Task description → Change "fuse name cell" to "fuse name box" everywhere it shows up in the rows below, and give all the rows again with nothing else changed.

┌──

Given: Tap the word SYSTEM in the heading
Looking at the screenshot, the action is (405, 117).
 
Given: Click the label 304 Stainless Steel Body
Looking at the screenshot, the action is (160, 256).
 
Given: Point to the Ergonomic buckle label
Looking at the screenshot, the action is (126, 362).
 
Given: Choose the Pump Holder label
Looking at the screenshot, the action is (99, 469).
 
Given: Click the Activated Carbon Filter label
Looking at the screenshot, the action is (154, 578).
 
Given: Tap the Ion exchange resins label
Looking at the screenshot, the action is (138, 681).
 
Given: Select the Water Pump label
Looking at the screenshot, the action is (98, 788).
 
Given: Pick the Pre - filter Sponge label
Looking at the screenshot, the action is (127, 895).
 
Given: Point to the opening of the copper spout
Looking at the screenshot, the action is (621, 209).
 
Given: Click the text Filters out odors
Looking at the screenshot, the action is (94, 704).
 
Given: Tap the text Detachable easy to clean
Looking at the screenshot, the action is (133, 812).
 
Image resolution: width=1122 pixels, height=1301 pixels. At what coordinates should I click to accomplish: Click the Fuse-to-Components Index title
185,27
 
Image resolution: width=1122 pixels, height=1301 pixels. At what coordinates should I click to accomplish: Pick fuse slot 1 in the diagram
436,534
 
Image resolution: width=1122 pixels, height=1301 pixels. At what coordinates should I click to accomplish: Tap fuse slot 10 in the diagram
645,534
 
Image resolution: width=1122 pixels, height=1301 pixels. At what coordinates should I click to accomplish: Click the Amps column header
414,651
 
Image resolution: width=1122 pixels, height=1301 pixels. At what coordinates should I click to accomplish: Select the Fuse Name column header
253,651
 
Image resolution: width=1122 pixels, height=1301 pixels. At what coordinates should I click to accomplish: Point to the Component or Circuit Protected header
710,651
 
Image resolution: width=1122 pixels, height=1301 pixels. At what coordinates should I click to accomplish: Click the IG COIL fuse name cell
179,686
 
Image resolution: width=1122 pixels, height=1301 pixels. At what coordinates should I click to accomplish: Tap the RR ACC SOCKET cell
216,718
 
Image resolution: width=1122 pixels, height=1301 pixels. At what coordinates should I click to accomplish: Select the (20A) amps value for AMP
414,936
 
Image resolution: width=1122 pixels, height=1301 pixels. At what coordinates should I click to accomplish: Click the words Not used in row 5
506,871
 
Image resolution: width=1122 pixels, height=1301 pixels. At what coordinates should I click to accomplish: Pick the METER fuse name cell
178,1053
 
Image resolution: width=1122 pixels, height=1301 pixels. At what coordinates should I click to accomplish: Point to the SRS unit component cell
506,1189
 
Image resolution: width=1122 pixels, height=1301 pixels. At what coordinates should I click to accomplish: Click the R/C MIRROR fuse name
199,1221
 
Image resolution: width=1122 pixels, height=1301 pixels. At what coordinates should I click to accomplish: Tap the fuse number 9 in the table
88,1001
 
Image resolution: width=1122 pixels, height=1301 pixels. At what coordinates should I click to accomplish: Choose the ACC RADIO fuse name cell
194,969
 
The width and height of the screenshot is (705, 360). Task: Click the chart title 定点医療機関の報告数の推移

└──

Response to the exercise →
Given: Tap the word SYSTEM in the heading
Looking at the screenshot, the action is (405, 117).
 
Given: Click the label 304 Stainless Steel Body
Looking at the screenshot, the action is (160, 256).
 
Given: Point to the Ergonomic buckle label
Looking at the screenshot, the action is (126, 362).
 
Given: Choose the Pump Holder label
Looking at the screenshot, the action is (99, 469).
 
Given: Click the Activated Carbon Filter label
Looking at the screenshot, the action is (154, 578).
 
Given: Tap the Ion exchange resins label
Looking at the screenshot, the action is (138, 681).
 
Given: Select the Water Pump label
Looking at the screenshot, the action is (98, 788).
 
Given: Pick the Pre - filter Sponge label
Looking at the screenshot, the action is (127, 895).
 
Given: Point to the opening of the copper spout
Looking at the screenshot, the action is (621, 209).
 
Given: Click the text Filters out odors
Looking at the screenshot, the action is (94, 704).
 
Given: Tap the text Detachable easy to clean
Looking at the screenshot, the action is (133, 812).
 
Image resolution: width=1122 pixels, height=1301 pixels. At what coordinates should I click to accomplish: Click the Fuse-to-Components Index title
185,27
 
Image resolution: width=1122 pixels, height=1301 pixels. At what coordinates should I click to accomplish: Pick fuse slot 1 in the diagram
436,534
 
Image resolution: width=1122 pixels, height=1301 pixels. At what coordinates should I click to accomplish: Tap fuse slot 10 in the diagram
645,534
 
Image resolution: width=1122 pixels, height=1301 pixels. At what coordinates should I click to accomplish: Click the Amps column header
414,651
 
Image resolution: width=1122 pixels, height=1301 pixels. At what coordinates should I click to accomplish: Select the Fuse Name column header
253,651
 
Image resolution: width=1122 pixels, height=1301 pixels. At what coordinates should I click to accomplish: Point to the Component or Circuit Protected header
710,651
 
Image resolution: width=1122 pixels, height=1301 pixels. At what coordinates should I click to accomplish: Click the IG COIL fuse name box
179,686
 
Image resolution: width=1122 pixels, height=1301 pixels. At what coordinates should I click to accomplish: Tap the RR ACC SOCKET cell
216,718
 
Image resolution: width=1122 pixels, height=1301 pixels. At what coordinates should I click to accomplish: Select the (20A) amps value for AMP
414,936
 
Image resolution: width=1122 pixels, height=1301 pixels. At what coordinates should I click to accomplish: Click the words Not used in row 5
506,871
 
Image resolution: width=1122 pixels, height=1301 pixels. At what coordinates should I click to accomplish: Pick the METER fuse name box
178,1053
 
Image resolution: width=1122 pixels, height=1301 pixels. At what coordinates should I click to accomplish: Point to the SRS unit component cell
506,1189
 
Image resolution: width=1122 pixels, height=1301 pixels. At what coordinates should I click to accomplish: Click the R/C MIRROR fuse name
199,1221
 
Image resolution: width=1122 pixels, height=1301 pixels. At what coordinates should I click to accomplish: Tap the fuse number 9 in the table
88,1001
 
Image resolution: width=1122 pixels, height=1301 pixels. At what coordinates should I click to accomplish: Choose the ACC RADIO fuse name box
194,969
 
The width and height of the screenshot is (705, 360). Task: Click the chart title 定点医療機関の報告数の推移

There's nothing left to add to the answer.